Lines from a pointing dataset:
>>

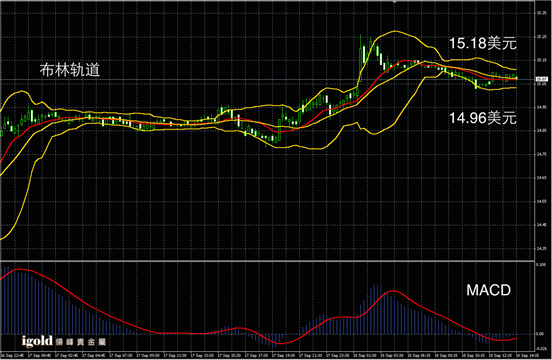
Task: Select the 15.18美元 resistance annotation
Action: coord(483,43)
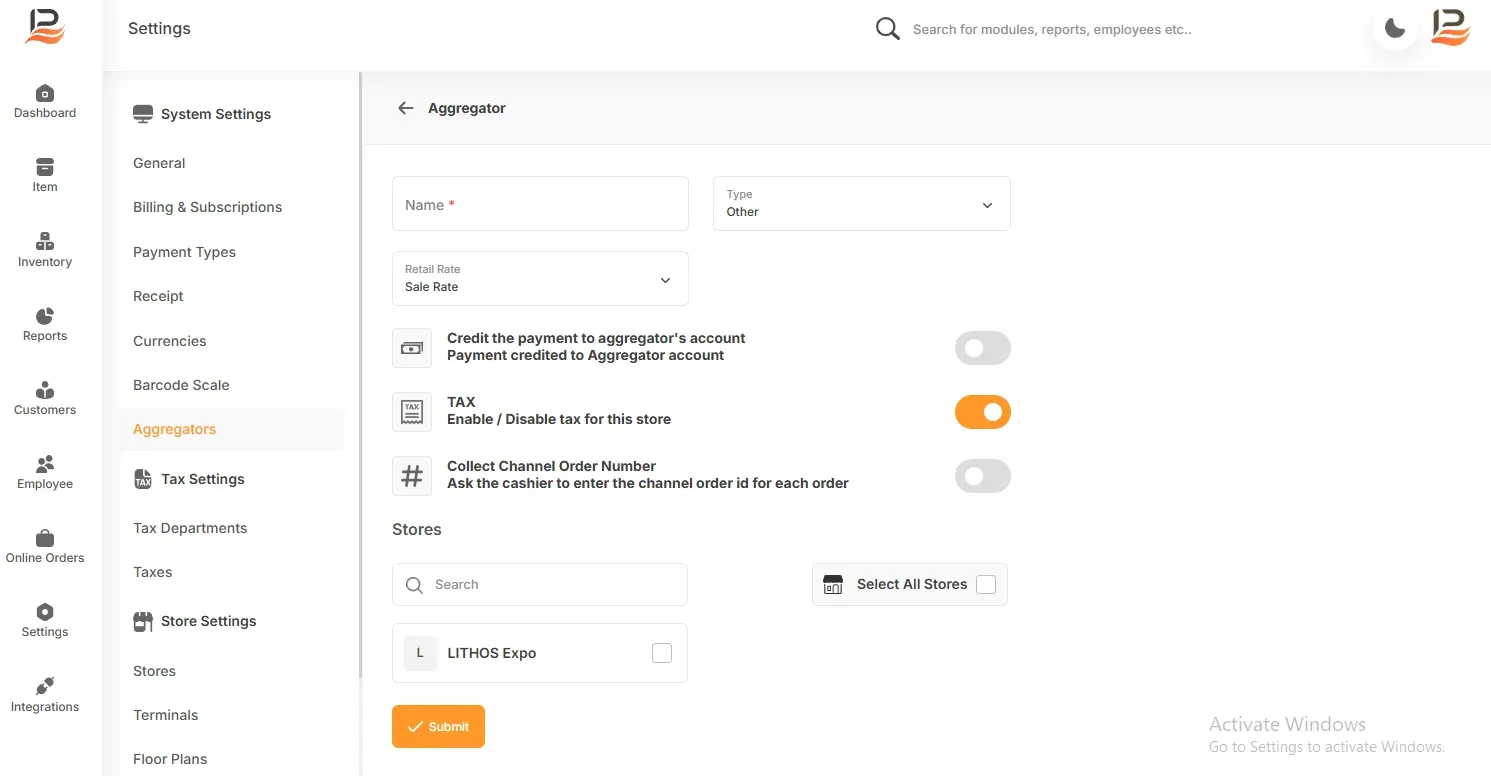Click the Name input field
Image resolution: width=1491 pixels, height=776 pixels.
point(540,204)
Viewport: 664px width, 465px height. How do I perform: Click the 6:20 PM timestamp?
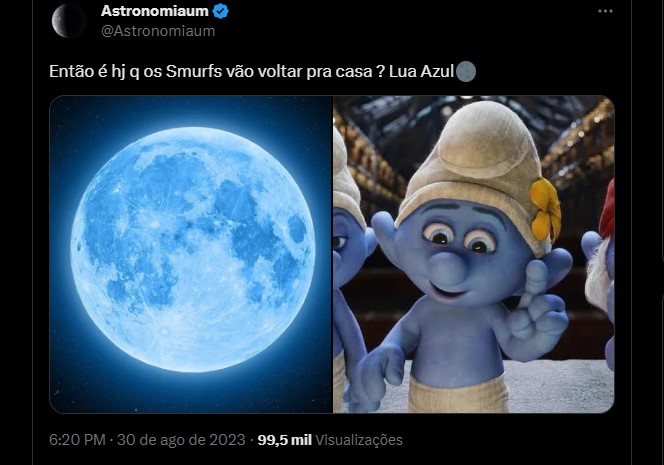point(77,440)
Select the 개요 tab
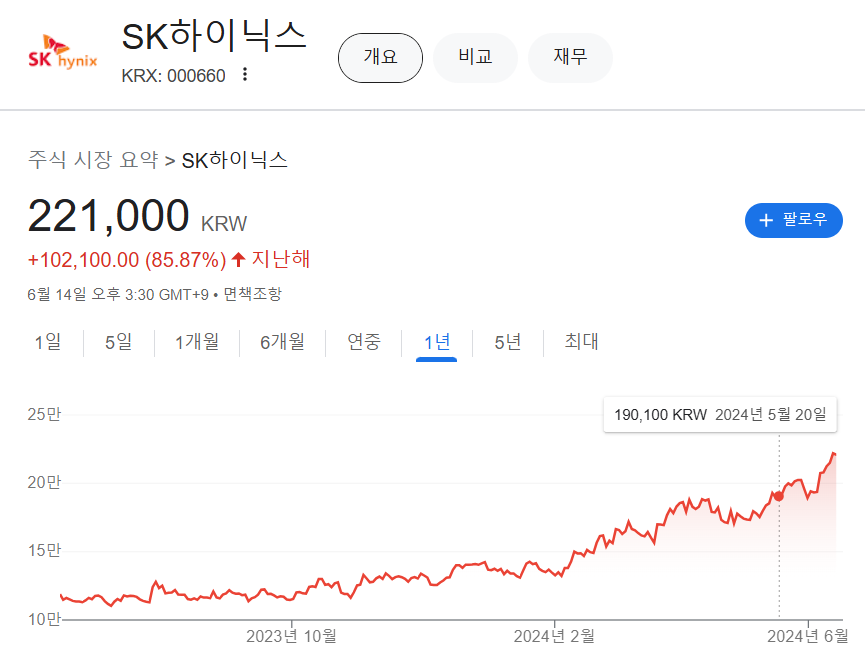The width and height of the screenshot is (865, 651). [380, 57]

<<

Write out the lines above as a JSON list of strings, one string per line. Skip blank lines and leave out the pictures.

[
  "Task: Select the 15.18美元 resistance annotation",
  "Action: coord(483,43)",
  "Click the Name input field",
  "Image resolution: width=1491 pixels, height=776 pixels.",
  "point(540,204)",
  "Viewport: 664px width, 465px height. How do I perform: Click the 6:20 PM timestamp?",
  "point(77,440)",
  "Select the 개요 tab",
  "The width and height of the screenshot is (865, 651). [380, 57]"
]